What is needed
Without changing a character, output all of the records.

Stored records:
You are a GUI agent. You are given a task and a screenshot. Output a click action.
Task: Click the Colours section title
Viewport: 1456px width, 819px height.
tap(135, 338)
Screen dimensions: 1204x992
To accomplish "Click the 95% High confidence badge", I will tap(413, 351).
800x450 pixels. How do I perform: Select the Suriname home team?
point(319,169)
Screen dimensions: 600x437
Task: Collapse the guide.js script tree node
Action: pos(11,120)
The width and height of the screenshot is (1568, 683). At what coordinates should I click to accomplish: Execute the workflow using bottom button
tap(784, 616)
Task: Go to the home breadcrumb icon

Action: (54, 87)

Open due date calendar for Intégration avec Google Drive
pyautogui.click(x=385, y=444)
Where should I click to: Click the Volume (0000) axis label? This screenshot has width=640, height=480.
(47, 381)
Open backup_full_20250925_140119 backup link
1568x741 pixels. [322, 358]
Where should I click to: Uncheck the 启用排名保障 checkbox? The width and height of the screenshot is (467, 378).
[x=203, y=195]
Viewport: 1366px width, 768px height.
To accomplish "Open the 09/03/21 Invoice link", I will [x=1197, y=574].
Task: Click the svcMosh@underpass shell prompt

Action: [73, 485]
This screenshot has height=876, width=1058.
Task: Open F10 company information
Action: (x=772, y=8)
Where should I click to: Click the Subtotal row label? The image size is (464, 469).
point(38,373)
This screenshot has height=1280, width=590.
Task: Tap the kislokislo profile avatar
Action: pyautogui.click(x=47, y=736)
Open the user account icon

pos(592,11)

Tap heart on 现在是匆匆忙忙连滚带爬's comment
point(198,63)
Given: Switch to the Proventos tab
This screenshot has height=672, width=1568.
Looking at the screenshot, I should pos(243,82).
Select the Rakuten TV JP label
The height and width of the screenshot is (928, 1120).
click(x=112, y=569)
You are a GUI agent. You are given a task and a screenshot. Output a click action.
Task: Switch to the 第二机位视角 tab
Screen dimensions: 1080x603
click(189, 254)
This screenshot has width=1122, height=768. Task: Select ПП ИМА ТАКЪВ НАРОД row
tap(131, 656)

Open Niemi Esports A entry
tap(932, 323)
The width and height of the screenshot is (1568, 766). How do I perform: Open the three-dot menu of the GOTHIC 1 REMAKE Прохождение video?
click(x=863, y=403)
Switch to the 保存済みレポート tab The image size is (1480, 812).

Result of this exercise
You are a GUI agent. You are given a task and a screenshot. Output a click action.
Task: Click the Colours section title
Viewport: 1456px width, 819px height.
tap(135, 338)
Screen dimensions: 1204x992
To accomplish "Click the 95% High confidence badge", I will tap(413, 351).
800x450 pixels. How do I perform: Select the Suriname home team?
point(319,169)
Screen dimensions: 600x437
Task: Collapse the guide.js script tree node
Action: pos(11,120)
The width and height of the screenshot is (1568, 683). At what coordinates should I click to accomplish: Execute the workflow using bottom button
tap(784, 616)
Task: Go to the home breadcrumb icon

Action: (54, 87)

Open due date calendar for Intégration avec Google Drive
pyautogui.click(x=385, y=444)
Where should I click to: Click the Volume (0000) axis label? This screenshot has width=640, height=480.
(47, 381)
Open backup_full_20250925_140119 backup link
1568x741 pixels. [322, 358]
Where should I click to: Uncheck the 启用排名保障 checkbox? The width and height of the screenshot is (467, 378).
[x=203, y=195]
Viewport: 1366px width, 768px height.
To accomplish "Open the 09/03/21 Invoice link", I will [x=1197, y=574].
Task: Click the svcMosh@underpass shell prompt

Action: [73, 485]
This screenshot has height=876, width=1058.
Task: Open F10 company information
Action: (x=772, y=8)
Where should I click to: Click the Subtotal row label? The image size is (464, 469).
point(38,373)
This screenshot has height=1280, width=590.
Task: Tap the kislokislo profile avatar
Action: pyautogui.click(x=47, y=736)
Open the user account icon

pos(592,11)

Tap heart on 现在是匆匆忙忙连滚带爬's comment
point(198,63)
Given: Switch to the Proventos tab
This screenshot has height=672, width=1568.
Looking at the screenshot, I should pos(243,82).
Select the Rakuten TV JP label
The height and width of the screenshot is (928, 1120).
click(x=112, y=569)
You are a GUI agent. You are given a task and a screenshot. Output a click action.
Task: Switch to the 第二机位视角 tab
Screen dimensions: 1080x603
click(189, 254)
This screenshot has width=1122, height=768. Task: Select ПП ИМА ТАКЪВ НАРОД row
tap(131, 656)

Open Niemi Esports A entry
tap(932, 323)
The width and height of the screenshot is (1568, 766). How do I perform: Open the three-dot menu of the GOTHIC 1 REMAKE Прохождение video?
click(x=863, y=403)
Switch to the 保存済みレポート tab The image size is (1480, 812).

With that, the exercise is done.